#### [Problem description]
Pick each line containing the word "axis" out of the data below.

#### [Available data]
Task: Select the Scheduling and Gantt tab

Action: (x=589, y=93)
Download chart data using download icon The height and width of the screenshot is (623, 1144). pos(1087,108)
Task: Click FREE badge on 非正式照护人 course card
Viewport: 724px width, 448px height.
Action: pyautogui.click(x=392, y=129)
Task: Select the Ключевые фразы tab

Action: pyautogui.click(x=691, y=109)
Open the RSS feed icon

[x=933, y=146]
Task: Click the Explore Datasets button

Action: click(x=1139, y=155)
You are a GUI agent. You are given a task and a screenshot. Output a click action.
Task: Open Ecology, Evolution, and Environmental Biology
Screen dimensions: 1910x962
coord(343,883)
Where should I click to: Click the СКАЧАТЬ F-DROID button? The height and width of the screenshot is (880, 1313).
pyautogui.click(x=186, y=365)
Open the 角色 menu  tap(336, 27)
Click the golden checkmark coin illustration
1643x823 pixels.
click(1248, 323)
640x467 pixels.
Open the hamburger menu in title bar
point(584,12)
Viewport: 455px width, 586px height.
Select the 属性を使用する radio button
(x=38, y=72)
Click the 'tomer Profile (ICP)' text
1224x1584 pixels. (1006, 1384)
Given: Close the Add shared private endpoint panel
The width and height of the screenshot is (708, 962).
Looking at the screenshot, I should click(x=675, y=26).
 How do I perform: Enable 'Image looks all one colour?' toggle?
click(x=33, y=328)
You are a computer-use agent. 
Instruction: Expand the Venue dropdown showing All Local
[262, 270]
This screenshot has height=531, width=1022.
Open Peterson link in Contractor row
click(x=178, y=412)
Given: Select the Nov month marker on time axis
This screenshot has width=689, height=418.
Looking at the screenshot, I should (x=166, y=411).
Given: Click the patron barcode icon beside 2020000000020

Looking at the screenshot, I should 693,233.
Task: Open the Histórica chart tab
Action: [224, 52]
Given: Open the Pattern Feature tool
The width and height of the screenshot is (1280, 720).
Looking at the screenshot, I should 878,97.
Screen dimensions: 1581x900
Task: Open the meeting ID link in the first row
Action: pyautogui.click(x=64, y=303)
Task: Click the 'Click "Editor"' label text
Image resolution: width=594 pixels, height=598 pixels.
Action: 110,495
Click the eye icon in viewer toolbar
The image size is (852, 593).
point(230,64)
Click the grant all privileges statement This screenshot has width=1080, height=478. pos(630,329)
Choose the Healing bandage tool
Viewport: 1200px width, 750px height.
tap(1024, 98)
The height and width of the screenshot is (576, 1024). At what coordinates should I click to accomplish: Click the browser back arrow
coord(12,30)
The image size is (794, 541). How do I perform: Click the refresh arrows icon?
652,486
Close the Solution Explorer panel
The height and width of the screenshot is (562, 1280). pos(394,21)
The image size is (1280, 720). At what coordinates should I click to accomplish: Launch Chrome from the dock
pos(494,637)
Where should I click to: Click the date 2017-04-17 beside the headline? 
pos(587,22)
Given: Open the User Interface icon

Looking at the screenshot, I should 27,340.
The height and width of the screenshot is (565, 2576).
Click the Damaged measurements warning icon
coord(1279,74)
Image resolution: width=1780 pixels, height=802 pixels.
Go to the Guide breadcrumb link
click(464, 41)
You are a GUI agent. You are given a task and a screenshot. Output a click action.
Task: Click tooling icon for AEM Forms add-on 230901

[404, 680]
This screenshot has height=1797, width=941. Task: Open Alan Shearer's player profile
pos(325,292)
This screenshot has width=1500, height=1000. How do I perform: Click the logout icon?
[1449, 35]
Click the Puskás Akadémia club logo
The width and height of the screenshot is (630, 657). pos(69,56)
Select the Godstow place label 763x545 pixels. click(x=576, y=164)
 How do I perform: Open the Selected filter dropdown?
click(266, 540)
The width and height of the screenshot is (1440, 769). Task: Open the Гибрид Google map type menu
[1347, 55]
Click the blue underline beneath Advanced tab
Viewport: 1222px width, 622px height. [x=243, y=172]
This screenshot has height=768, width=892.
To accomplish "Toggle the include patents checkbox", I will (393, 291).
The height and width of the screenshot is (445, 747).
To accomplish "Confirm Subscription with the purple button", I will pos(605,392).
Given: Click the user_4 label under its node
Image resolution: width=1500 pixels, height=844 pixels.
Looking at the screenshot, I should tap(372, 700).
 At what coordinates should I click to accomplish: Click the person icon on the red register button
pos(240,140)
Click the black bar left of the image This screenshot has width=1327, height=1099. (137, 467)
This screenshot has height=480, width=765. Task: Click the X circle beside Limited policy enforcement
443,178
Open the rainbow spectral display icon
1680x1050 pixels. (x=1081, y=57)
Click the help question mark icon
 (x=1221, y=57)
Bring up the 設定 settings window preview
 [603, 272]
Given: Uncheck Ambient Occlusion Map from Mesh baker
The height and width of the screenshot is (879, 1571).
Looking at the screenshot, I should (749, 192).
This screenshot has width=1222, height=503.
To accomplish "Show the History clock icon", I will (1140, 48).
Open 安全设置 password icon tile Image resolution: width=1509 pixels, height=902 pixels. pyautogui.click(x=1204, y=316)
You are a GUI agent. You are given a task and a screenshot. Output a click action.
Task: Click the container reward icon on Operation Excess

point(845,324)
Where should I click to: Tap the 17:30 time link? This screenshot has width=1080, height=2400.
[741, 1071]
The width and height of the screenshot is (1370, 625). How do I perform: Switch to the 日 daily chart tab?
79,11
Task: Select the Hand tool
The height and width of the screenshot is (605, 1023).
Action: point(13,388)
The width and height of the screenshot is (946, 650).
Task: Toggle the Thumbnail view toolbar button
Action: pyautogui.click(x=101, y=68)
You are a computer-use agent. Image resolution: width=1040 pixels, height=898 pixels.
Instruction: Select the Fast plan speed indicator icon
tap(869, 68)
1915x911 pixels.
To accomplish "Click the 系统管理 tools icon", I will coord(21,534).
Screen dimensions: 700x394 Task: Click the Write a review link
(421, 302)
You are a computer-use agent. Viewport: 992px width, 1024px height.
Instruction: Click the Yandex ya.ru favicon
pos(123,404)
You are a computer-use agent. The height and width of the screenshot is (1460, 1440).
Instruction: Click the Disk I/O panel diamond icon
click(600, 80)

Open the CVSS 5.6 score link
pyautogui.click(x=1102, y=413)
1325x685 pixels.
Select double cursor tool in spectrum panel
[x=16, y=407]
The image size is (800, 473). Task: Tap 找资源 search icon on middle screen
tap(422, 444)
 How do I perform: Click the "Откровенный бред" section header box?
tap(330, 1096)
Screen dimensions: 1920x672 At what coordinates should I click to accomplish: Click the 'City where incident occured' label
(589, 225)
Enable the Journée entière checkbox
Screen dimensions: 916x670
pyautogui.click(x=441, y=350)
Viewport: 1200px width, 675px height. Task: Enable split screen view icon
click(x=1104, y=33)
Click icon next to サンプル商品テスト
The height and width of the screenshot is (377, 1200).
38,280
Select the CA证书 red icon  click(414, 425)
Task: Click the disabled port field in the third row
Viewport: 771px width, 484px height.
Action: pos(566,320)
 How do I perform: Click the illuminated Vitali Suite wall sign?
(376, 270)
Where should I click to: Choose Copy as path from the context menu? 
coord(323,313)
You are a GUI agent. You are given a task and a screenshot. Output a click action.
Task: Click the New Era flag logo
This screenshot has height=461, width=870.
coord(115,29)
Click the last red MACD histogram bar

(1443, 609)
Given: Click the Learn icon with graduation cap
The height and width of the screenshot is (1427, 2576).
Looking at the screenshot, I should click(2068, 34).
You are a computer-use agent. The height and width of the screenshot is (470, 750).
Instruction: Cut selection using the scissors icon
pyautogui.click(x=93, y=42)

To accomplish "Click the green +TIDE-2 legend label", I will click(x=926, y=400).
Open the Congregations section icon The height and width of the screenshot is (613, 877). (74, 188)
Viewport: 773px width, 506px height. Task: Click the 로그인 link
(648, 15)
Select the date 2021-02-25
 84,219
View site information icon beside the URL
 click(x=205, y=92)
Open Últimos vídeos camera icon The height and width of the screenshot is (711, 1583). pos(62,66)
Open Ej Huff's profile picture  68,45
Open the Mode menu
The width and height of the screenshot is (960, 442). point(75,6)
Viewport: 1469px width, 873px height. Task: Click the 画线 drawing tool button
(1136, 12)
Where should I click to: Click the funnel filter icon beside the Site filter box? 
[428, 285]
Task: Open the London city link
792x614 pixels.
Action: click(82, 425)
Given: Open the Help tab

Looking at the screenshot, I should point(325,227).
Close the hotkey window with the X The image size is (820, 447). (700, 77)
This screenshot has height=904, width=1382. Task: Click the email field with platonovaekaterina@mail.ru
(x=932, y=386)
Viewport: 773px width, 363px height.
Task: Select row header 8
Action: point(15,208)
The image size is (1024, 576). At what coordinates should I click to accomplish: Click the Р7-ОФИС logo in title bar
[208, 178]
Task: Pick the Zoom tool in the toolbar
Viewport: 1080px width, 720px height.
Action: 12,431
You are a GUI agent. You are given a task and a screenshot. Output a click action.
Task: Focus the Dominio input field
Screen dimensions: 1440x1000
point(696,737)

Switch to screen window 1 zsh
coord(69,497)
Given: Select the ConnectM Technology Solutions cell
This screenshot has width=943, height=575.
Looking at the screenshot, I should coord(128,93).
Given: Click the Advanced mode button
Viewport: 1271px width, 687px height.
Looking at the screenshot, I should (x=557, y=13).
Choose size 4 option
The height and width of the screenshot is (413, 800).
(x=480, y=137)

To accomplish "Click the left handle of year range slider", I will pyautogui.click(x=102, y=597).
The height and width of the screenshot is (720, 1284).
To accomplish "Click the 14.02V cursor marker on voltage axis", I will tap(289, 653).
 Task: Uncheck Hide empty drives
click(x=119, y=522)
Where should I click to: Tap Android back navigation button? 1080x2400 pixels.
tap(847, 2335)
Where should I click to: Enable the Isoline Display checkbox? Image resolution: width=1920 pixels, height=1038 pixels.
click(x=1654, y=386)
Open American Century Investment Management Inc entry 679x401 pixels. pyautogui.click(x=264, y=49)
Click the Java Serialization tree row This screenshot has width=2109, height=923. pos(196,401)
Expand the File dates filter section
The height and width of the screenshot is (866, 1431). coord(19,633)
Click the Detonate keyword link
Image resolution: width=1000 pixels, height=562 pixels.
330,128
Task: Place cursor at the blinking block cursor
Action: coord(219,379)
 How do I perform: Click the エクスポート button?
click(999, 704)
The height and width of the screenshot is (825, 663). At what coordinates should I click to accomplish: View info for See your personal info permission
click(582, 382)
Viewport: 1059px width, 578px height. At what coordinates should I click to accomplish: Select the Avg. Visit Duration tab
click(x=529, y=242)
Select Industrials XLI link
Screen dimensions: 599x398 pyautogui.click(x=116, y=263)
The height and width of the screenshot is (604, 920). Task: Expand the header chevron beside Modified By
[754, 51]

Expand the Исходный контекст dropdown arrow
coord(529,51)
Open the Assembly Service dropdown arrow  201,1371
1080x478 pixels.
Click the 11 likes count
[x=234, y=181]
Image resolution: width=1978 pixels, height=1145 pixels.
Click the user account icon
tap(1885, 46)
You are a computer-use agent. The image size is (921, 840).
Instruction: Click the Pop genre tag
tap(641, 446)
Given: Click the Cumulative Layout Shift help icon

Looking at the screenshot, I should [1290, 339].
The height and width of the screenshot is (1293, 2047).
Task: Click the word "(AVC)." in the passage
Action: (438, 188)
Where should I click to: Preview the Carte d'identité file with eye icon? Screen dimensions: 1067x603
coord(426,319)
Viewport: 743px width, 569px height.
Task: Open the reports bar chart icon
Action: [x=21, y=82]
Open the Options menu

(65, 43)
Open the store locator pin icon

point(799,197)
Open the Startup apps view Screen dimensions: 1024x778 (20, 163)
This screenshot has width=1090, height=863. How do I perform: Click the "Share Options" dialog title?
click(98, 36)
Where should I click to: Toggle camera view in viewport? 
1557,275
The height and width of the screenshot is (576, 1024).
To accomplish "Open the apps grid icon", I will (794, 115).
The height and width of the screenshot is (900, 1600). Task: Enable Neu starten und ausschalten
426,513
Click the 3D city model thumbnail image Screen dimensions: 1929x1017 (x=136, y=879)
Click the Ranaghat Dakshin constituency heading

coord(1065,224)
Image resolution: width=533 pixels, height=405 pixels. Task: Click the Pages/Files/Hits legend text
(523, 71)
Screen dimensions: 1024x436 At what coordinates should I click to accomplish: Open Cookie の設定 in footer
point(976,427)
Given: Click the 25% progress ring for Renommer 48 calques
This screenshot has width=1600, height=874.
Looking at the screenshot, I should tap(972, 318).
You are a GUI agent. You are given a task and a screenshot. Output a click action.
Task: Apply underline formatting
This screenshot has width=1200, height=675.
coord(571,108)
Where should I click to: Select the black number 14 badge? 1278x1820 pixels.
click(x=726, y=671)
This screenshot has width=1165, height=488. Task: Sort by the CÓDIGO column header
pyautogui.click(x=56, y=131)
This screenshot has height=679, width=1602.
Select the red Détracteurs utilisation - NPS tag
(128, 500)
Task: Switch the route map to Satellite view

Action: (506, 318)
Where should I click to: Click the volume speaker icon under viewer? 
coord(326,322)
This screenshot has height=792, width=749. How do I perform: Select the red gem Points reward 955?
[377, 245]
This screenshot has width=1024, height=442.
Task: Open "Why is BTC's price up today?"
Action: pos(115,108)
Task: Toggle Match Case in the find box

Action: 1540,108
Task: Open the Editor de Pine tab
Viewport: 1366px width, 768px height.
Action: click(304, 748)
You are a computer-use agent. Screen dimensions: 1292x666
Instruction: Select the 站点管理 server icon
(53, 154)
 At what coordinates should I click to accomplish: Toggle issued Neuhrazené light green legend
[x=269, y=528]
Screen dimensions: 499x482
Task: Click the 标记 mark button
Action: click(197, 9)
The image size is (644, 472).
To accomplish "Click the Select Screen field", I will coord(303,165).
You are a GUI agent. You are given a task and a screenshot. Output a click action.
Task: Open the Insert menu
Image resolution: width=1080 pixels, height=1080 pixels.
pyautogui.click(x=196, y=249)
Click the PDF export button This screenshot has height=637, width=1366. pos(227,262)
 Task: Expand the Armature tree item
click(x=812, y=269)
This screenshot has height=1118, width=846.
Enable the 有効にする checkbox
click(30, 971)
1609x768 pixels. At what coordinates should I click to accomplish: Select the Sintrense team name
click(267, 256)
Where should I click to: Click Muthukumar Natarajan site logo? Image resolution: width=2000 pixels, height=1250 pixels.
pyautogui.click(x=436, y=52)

#### [Answer space]
Given: Select the Nov month marker on time axis
To accomplish "Click the 14.02V cursor marker on voltage axis", I will tap(289, 653).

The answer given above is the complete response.